Pointing records for text and elements

________________________

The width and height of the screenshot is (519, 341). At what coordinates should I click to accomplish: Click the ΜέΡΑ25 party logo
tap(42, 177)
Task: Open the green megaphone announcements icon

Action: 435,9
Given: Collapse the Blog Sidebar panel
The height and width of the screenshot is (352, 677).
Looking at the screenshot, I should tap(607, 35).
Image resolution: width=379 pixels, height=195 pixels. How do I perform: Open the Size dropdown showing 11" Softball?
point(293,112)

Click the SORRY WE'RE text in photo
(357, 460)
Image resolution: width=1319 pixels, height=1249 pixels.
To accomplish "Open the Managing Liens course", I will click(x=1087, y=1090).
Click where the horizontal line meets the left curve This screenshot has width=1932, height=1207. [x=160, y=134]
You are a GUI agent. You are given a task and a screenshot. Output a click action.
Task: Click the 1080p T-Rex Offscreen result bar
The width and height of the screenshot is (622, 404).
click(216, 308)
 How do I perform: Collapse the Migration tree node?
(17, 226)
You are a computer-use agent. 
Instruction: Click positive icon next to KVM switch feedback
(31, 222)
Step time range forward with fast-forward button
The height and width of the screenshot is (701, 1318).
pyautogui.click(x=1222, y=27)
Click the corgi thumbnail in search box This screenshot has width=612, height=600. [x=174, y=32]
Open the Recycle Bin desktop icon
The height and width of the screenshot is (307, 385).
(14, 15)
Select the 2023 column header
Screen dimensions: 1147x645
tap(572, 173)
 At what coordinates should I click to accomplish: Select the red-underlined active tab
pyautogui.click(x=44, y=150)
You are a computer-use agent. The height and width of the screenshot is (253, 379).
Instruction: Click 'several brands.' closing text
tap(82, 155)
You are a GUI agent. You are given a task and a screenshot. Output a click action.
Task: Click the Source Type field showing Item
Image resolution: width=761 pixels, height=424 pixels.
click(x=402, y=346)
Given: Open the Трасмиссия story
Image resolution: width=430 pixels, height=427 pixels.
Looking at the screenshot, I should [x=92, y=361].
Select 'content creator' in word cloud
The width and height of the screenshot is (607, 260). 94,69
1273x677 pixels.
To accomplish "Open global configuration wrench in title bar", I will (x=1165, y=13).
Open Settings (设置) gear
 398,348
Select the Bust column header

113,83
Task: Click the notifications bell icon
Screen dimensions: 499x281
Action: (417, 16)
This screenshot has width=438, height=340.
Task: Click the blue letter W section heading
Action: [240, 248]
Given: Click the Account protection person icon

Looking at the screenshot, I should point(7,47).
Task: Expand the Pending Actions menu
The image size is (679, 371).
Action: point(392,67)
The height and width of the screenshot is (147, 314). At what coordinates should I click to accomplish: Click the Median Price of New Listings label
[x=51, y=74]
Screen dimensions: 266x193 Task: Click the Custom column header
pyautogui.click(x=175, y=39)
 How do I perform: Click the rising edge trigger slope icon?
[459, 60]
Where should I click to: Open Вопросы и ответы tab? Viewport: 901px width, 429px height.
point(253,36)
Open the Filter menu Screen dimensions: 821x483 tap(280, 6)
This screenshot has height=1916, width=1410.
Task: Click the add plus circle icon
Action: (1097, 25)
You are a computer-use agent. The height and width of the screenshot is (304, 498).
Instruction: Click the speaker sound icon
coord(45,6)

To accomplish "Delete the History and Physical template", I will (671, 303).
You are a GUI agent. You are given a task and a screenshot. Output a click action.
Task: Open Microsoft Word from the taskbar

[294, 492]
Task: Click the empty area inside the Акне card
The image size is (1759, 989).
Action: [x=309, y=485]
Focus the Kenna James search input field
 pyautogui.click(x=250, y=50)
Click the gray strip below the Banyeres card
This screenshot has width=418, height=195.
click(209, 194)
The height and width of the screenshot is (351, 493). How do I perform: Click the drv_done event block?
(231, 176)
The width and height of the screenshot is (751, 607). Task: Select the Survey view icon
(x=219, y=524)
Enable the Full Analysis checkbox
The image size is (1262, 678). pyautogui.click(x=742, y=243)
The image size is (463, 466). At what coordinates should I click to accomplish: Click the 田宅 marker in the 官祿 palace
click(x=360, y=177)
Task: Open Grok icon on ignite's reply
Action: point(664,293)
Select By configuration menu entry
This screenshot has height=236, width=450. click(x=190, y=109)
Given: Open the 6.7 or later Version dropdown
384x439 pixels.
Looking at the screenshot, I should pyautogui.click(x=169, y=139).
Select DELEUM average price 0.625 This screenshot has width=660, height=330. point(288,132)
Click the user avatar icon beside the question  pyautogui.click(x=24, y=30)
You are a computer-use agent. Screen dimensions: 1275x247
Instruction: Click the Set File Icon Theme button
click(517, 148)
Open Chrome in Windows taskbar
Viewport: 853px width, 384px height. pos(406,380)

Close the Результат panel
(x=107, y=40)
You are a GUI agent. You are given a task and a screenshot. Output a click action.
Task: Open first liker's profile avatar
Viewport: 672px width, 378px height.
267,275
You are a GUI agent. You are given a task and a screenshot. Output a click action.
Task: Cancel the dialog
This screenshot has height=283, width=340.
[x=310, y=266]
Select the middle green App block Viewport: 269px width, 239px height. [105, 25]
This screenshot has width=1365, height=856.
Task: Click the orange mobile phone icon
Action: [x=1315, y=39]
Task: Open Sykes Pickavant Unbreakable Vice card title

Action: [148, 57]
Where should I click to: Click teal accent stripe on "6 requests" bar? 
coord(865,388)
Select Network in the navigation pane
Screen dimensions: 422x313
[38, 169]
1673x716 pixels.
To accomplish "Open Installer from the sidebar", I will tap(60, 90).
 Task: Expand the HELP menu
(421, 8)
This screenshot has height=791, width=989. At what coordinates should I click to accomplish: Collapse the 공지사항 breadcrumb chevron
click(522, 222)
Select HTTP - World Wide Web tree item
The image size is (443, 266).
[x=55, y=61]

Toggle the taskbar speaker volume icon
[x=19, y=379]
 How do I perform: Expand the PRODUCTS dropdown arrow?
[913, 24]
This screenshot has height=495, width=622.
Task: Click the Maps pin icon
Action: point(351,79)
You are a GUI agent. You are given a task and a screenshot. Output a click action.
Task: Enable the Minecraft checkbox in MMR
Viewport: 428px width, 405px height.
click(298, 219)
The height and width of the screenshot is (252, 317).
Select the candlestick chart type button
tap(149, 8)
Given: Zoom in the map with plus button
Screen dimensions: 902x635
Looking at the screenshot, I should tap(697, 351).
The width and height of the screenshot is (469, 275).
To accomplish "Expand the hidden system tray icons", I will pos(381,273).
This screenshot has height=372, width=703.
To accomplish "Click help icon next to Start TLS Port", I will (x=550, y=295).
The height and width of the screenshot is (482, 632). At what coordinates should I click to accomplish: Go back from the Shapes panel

________________________

**The exercise**: Could you reproduce, without changes, the lines of the material starting at the line containing "Toggle the taskbar speaker volume icon" and ending at the line containing "will (x=550, y=295)."?

**Solution for this task**:
Toggle the taskbar speaker volume icon
[x=19, y=379]
 How do I perform: Expand the PRODUCTS dropdown arrow?
[913, 24]
This screenshot has height=495, width=622.
Task: Click the Maps pin icon
Action: point(351,79)
You are a GUI agent. You are given a task and a screenshot. Output a click action.
Task: Enable the Minecraft checkbox in MMR
Viewport: 428px width, 405px height.
click(298, 219)
The height and width of the screenshot is (252, 317).
Select the candlestick chart type button
tap(149, 8)
Given: Zoom in the map with plus button
Screen dimensions: 902x635
Looking at the screenshot, I should tap(697, 351).
The width and height of the screenshot is (469, 275).
To accomplish "Expand the hidden system tray icons", I will pos(381,273).
This screenshot has height=372, width=703.
To accomplish "Click help icon next to Start TLS Port", I will (x=550, y=295).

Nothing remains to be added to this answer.